# Exercise prompt
Can you rewrite the records below as a Markdown table with the columns "No." and "Entry", numbering each line in order and leaving out any blank lines?

# Dataset records
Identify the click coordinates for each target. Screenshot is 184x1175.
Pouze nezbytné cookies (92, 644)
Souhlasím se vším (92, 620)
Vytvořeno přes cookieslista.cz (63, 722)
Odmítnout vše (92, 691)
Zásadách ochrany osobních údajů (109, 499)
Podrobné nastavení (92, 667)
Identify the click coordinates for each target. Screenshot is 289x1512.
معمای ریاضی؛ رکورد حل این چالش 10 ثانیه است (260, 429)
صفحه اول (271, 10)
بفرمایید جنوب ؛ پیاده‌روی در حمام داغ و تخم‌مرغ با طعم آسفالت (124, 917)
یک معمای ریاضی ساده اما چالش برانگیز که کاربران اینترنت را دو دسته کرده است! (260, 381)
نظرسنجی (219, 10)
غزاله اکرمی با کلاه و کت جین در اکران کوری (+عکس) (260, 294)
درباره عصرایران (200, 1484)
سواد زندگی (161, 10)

# Solution to this task
| No. | Entry |
|---|---|
| 1 | Identify the click coordinates for each target. Screenshot is 184x1175. |
| 2 | Pouze nezbytné cookies (92, 644) |
| 3 | Souhlasím se vším (92, 620) |
| 4 | Vytvořeno přes cookieslista.cz (63, 722) |
| 5 | Odmítnout vše (92, 691) |
| 6 | Zásadách ochrany osobních údajů (109, 499) |
| 7 | Podrobné nastavení (92, 667) |
| 8 | Identify the click coordinates for each target. Screenshot is 289x1512. |
| 9 | معمای ریاضی؛ رکورد حل این چالش 10 ثانیه است (260, 429) |
| 10 | صفحه اول (271, 10) |
| 11 | بفرمایید جنوب ؛ پیاده‌روی در حمام داغ و تخم‌مرغ با طعم آسفالت (124, 917) |
| 12 | یک معمای ریاضی ساده اما چالش برانگیز که کاربران اینترنت را دو دسته کرده است! (260, 381) |
| 13 | نظرسنجی (219, 10) |
| 14 | غزاله اکرمی با کلاه و کت جین در اکران کوری (+عکس) (260, 294) |
| 15 | درباره عصرایران (200, 1484) |
| 16 | سواد زندگی (161, 10) |